I can see its weaknesses easily now but not then. In any creative pursuit, the thing we must always strive for is raising our standard. And the way to do this is with more seeing, more reading and more doing.

Read the best literature, look at the best art.

13 thoughts on “My First Picture Book

  1. But they are beautiful illustrations, Gabrielle! 😛 Love the Australiana – and quite different to what you usually do. Maybe you can still do something with it – update the story??

  2. How priceless it is to look back at our work with objectivity and humility, as you have done (although the book does look beautiful!).

    Would you consider redrafting it? Sometimes so much value is found in our ideas from the past, and with the added gift of time and experience, we can perhaps formulate something new and even better…

    1. Tania, That was so long ago. It was also a ‘me’ of the past. I was going through some emotional times then hence the creature captured in a cage. Funny now when I look back.

  3. What a shame, and waste… I’m hoping you may just find the “oomph” needed to make it a reality one day 🙂

  4. Hi Gabi, Isn’t funny how we change not just as people but as writers? Of course, our work improves, develops and we see all the flaws of our early crafting when we look back on old ms, but I find it fascinating how much it reveals of the changes in our lives, and perspectives too. Great post, Gabi. 🙂 Chris

  5. Lovely illustrations, Gabrielle. It’s a pity that the story never seemed to work.
    I think its fascinating how much we improve in a day, a month, a year.

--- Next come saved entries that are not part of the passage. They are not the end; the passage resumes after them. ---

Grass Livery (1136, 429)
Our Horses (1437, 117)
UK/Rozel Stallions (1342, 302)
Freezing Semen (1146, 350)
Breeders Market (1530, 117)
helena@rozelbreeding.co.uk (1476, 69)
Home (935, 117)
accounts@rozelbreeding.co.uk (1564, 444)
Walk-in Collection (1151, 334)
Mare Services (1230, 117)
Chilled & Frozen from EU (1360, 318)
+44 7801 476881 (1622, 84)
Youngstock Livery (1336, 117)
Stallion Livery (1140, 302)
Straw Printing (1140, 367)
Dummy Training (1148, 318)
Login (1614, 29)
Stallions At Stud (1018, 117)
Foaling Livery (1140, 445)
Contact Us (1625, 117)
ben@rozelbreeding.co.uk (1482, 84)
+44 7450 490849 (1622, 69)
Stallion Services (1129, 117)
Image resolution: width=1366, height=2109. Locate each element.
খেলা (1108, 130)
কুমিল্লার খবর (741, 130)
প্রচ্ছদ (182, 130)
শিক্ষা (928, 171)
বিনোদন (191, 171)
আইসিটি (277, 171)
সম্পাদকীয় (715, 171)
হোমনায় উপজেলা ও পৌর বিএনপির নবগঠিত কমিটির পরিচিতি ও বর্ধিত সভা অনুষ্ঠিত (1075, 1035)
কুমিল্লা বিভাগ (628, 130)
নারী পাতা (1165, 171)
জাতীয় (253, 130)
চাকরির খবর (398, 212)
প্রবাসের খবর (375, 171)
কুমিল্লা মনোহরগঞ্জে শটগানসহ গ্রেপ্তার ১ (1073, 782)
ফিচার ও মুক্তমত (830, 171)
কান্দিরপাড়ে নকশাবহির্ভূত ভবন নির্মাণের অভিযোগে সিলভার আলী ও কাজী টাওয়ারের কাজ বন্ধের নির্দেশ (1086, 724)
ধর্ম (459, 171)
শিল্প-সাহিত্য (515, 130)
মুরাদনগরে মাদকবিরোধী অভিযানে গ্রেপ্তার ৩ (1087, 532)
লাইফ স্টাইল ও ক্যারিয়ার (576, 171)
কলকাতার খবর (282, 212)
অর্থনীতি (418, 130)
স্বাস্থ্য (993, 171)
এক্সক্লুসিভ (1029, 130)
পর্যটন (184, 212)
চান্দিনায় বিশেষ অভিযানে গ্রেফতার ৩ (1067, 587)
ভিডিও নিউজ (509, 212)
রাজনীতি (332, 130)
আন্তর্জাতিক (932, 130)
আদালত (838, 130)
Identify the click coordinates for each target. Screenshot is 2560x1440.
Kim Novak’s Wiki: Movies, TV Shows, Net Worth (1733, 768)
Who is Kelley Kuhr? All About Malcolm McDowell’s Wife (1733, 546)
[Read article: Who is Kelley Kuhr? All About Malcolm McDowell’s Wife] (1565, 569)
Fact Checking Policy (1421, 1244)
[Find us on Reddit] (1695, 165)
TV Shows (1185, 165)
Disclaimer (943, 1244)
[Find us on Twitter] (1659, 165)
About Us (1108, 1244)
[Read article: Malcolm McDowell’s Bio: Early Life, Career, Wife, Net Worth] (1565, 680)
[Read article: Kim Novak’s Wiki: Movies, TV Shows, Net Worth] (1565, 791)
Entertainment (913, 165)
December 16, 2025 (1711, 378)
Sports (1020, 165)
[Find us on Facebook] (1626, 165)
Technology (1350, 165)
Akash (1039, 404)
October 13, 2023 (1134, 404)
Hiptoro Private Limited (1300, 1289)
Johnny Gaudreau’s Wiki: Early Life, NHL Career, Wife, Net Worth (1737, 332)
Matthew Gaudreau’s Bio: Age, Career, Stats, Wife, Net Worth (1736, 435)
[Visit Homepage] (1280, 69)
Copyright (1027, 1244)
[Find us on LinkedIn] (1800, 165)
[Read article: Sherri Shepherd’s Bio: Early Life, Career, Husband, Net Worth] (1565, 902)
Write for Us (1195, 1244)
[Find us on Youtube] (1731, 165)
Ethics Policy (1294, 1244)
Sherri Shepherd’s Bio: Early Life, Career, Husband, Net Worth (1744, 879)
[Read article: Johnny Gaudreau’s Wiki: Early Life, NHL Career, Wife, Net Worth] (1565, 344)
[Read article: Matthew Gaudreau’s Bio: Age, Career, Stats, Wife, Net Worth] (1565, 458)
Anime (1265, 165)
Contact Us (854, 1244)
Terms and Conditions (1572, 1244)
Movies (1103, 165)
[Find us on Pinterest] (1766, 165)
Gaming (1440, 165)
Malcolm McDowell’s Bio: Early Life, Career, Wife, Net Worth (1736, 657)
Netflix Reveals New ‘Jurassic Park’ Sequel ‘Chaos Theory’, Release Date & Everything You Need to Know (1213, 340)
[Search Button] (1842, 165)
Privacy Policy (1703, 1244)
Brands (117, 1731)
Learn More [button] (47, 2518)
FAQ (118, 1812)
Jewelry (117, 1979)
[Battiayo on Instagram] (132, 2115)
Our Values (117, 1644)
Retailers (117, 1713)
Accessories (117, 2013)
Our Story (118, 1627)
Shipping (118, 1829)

As human beings, we are so moved and changed with every little influence.

    Now, you could probably replicate that story, but with a thousand times more quality.

    We’re always learning, I suppose 🙂

    1. At the time I wrote that story I had never read anything on writing or even thought I wanted to be a writer.
      I was sitting alone and depressed in the coffee shop at the Hilton Hotel in Taipei, Taiwan when this story came to me so I wrote it down.

      So often stories come to us in times of trouble and great need. Such is the power of story.